The exercise: Report each line below that contains the word "answer", copying every such line in full.

Source records

Begin

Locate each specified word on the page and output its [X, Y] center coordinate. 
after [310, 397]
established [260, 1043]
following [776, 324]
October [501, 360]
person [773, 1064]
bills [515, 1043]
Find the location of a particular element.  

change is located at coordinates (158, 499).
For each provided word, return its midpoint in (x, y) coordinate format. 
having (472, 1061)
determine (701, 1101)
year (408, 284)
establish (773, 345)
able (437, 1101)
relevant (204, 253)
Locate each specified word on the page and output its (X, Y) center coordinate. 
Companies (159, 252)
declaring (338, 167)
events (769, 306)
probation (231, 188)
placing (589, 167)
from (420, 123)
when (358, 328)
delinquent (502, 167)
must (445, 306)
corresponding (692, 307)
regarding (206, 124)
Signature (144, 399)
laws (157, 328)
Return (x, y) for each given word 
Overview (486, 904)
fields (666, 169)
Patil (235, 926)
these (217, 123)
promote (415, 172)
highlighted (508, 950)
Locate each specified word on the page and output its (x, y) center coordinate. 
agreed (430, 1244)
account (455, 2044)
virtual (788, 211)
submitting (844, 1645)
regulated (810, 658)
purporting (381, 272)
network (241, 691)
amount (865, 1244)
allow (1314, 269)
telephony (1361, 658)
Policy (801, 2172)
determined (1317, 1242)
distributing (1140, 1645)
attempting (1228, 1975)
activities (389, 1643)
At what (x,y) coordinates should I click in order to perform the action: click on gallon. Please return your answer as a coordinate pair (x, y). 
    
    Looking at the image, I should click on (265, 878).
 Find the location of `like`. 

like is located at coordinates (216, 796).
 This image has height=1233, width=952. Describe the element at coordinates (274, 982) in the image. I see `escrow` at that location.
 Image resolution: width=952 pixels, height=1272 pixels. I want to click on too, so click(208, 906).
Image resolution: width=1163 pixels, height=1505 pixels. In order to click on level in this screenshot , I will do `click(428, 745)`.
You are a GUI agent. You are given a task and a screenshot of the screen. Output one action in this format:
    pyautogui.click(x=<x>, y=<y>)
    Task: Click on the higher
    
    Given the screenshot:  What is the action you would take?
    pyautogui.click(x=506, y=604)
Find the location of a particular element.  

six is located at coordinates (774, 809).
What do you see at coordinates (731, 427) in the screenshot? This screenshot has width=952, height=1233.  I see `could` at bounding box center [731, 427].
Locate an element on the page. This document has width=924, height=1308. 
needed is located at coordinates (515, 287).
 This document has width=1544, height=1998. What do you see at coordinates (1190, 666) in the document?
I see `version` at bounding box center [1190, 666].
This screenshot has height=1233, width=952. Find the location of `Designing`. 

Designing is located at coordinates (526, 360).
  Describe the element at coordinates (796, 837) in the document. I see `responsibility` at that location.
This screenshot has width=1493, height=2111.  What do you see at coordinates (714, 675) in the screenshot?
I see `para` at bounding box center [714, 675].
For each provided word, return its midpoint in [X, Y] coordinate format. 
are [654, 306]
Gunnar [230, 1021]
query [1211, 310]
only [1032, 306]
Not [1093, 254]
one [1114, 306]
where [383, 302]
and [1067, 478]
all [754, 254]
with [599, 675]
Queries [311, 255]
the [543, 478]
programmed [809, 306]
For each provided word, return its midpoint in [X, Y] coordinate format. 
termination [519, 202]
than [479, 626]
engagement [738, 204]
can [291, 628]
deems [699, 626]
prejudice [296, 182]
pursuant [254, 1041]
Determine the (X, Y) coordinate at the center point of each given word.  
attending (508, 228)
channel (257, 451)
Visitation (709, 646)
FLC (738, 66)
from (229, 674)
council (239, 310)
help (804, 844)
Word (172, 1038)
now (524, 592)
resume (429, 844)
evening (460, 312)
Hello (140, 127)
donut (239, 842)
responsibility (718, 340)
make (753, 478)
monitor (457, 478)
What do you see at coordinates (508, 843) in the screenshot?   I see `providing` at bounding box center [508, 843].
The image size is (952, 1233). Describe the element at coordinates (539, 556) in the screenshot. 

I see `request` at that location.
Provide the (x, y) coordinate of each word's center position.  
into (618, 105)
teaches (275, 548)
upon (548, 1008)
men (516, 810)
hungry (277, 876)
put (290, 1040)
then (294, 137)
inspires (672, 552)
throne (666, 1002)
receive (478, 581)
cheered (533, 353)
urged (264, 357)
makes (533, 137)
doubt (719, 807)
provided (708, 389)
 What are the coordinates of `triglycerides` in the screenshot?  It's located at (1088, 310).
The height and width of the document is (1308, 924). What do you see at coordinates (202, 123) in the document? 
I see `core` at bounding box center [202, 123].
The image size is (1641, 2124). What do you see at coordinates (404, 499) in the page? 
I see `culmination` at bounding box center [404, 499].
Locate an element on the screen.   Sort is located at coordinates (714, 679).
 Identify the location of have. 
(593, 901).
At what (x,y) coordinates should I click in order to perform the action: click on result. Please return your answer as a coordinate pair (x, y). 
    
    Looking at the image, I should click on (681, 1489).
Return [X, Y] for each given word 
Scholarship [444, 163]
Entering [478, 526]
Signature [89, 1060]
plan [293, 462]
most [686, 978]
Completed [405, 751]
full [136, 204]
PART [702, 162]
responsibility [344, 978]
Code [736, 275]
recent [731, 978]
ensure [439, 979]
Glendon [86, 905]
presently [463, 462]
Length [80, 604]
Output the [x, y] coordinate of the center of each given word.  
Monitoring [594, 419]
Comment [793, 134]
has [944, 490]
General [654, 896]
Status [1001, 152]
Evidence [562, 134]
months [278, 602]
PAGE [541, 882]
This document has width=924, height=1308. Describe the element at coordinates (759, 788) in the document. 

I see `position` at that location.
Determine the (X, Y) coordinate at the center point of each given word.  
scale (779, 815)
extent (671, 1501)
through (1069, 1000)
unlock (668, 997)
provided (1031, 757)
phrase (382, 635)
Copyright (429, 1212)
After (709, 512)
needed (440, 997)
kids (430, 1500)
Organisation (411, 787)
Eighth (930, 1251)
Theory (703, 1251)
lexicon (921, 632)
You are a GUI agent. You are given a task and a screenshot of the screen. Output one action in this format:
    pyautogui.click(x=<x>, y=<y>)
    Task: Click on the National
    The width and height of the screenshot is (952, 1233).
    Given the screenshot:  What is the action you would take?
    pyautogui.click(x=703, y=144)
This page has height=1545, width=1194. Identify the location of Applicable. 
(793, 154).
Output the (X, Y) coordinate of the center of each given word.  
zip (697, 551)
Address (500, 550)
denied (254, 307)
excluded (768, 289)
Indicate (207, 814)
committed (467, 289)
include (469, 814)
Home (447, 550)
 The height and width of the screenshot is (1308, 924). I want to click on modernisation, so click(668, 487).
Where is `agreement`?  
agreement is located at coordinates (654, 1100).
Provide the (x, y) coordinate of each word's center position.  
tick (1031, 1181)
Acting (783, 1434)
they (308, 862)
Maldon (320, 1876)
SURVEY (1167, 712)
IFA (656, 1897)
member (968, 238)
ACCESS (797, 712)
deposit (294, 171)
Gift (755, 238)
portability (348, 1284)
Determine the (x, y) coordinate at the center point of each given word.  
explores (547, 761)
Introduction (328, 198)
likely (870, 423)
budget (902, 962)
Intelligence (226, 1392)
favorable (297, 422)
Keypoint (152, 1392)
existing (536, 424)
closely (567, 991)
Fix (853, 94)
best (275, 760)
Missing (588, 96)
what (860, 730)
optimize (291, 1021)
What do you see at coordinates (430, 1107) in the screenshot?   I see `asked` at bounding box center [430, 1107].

End

Exercise solution:
At what (x,y) coordinates should I click in order to perform the action: click on gallon. Please return your answer as a coordinate pair (x, y). 
At what (x,y) coordinates should I click in order to perform the action: click on result. Please return your answer as a coordinate pair (x, y). 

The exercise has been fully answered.